**WORK TO COMPLETE:**
Could you set down exactly the lines that start at the one containing "Where should I click to: Select the 123.mp4" and end at the final line of the material below?

= = = = = = =

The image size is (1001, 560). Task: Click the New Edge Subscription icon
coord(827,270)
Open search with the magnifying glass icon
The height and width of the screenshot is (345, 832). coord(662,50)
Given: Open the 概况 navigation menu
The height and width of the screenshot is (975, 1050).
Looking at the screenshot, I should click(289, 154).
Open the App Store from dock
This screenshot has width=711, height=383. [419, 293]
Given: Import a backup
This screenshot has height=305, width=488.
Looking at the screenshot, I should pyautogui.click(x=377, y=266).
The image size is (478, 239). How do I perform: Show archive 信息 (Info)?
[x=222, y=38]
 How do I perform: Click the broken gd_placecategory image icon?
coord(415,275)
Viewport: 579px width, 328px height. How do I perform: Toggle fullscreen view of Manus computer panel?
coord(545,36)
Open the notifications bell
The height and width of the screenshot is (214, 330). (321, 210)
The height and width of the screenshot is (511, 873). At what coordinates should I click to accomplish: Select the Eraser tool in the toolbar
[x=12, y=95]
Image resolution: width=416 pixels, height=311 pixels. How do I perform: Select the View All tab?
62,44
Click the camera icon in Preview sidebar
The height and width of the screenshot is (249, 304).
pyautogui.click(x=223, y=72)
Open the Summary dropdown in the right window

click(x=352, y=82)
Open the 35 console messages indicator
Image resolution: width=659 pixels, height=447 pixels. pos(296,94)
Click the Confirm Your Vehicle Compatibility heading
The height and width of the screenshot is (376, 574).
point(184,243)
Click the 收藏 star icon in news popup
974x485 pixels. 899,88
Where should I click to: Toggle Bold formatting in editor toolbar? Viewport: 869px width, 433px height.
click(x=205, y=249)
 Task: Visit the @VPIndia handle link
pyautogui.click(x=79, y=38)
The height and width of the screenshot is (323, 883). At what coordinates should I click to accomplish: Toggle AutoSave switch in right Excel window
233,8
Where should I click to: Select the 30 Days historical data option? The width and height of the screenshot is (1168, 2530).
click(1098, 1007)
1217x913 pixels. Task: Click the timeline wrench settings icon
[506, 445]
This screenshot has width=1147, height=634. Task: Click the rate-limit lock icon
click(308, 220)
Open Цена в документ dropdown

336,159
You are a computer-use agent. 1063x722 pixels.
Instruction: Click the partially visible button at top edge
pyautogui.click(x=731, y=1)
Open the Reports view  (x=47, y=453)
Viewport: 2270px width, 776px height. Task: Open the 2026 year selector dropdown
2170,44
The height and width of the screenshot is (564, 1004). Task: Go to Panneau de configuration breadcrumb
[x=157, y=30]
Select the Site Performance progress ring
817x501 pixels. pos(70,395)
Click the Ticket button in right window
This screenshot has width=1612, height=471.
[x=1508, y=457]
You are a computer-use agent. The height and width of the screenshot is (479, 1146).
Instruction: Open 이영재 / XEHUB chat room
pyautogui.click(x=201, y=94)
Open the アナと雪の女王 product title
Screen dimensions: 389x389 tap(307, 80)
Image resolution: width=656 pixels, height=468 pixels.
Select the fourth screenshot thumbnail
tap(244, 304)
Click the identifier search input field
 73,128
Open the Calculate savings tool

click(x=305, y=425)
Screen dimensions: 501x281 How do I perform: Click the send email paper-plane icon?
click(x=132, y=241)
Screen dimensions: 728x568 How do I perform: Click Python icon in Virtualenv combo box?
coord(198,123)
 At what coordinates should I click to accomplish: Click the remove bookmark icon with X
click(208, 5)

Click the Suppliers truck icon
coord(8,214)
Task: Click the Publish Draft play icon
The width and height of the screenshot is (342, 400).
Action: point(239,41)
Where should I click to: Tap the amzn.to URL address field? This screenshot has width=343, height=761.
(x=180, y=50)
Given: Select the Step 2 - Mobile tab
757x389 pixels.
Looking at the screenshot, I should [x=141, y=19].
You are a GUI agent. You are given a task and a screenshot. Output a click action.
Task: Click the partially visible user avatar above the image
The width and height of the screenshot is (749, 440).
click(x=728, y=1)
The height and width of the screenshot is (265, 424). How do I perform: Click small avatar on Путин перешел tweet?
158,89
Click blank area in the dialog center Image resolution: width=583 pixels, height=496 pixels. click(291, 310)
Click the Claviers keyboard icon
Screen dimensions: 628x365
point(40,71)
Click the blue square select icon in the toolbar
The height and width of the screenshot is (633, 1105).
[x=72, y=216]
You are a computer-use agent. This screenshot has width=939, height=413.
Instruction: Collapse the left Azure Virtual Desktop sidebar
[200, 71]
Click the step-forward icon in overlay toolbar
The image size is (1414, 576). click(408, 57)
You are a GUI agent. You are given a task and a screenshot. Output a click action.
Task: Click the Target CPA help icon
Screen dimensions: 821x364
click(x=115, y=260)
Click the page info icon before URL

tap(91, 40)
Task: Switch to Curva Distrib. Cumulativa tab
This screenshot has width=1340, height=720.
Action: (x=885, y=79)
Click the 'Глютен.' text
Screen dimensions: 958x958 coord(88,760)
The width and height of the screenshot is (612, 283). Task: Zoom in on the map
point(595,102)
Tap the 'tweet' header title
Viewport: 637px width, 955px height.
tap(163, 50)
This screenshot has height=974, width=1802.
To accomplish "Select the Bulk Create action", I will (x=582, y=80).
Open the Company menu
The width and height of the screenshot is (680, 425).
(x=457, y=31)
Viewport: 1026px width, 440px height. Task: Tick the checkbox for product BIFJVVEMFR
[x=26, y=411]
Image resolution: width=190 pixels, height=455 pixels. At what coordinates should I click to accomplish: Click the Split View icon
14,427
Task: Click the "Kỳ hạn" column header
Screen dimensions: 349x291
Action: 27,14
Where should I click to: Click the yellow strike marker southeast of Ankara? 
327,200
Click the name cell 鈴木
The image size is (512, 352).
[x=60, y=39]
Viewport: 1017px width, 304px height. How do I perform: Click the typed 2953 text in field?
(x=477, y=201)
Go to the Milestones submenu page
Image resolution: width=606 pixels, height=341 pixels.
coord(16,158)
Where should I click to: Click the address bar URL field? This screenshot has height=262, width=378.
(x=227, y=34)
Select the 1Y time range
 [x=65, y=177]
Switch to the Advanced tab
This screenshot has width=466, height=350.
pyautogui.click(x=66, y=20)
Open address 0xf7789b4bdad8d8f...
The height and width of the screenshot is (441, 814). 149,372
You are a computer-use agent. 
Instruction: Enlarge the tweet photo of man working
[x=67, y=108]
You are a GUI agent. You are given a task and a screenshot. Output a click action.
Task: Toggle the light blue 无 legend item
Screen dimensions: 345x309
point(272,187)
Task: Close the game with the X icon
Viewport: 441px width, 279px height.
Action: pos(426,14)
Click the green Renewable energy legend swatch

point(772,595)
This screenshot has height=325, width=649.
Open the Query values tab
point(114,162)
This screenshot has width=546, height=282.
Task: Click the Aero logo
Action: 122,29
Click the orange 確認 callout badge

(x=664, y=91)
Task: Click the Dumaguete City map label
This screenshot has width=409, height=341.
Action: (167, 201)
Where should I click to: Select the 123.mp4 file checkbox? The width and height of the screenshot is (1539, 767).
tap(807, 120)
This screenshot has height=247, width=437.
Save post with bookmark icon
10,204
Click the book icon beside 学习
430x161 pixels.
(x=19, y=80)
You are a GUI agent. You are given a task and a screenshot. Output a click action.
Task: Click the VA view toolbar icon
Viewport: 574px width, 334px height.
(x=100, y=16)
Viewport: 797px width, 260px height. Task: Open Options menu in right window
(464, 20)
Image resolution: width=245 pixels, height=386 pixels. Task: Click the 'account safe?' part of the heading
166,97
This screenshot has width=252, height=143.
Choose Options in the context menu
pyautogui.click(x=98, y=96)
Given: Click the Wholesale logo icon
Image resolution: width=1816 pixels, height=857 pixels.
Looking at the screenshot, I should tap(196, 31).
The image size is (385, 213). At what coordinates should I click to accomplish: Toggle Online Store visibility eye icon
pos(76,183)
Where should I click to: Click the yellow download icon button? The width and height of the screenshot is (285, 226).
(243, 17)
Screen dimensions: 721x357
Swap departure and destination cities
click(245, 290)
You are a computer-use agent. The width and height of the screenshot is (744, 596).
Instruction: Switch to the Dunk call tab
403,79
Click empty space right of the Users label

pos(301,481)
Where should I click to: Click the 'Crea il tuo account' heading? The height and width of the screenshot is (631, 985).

= = = = = = =

**YOUR RESPONSE:**
Where should I click to: Select the 123.mp4 file checkbox? The width and height of the screenshot is (1539, 767).
tap(807, 120)
This screenshot has height=247, width=437.
Save post with bookmark icon
10,204
Click the book icon beside 学习
430x161 pixels.
(x=19, y=80)
You are a GUI agent. You are given a task and a screenshot. Output a click action.
Task: Click the VA view toolbar icon
Viewport: 574px width, 334px height.
(x=100, y=16)
Viewport: 797px width, 260px height. Task: Open Options menu in right window
(464, 20)
Image resolution: width=245 pixels, height=386 pixels. Task: Click the 'account safe?' part of the heading
166,97
This screenshot has width=252, height=143.
Choose Options in the context menu
pyautogui.click(x=98, y=96)
Given: Click the Wholesale logo icon
Image resolution: width=1816 pixels, height=857 pixels.
Looking at the screenshot, I should tap(196, 31).
The image size is (385, 213). At what coordinates should I click to accomplish: Toggle Online Store visibility eye icon
pos(76,183)
Where should I click to: Click the yellow download icon button? The width and height of the screenshot is (285, 226).
(243, 17)
Screen dimensions: 721x357
Swap departure and destination cities
click(245, 290)
You are a computer-use agent. The width and height of the screenshot is (744, 596).
Instruction: Switch to the Dunk call tab
403,79
Click empty space right of the Users label

pos(301,481)
Where should I click to: Click the 'Crea il tuo account' heading? The height and width of the screenshot is (631, 985).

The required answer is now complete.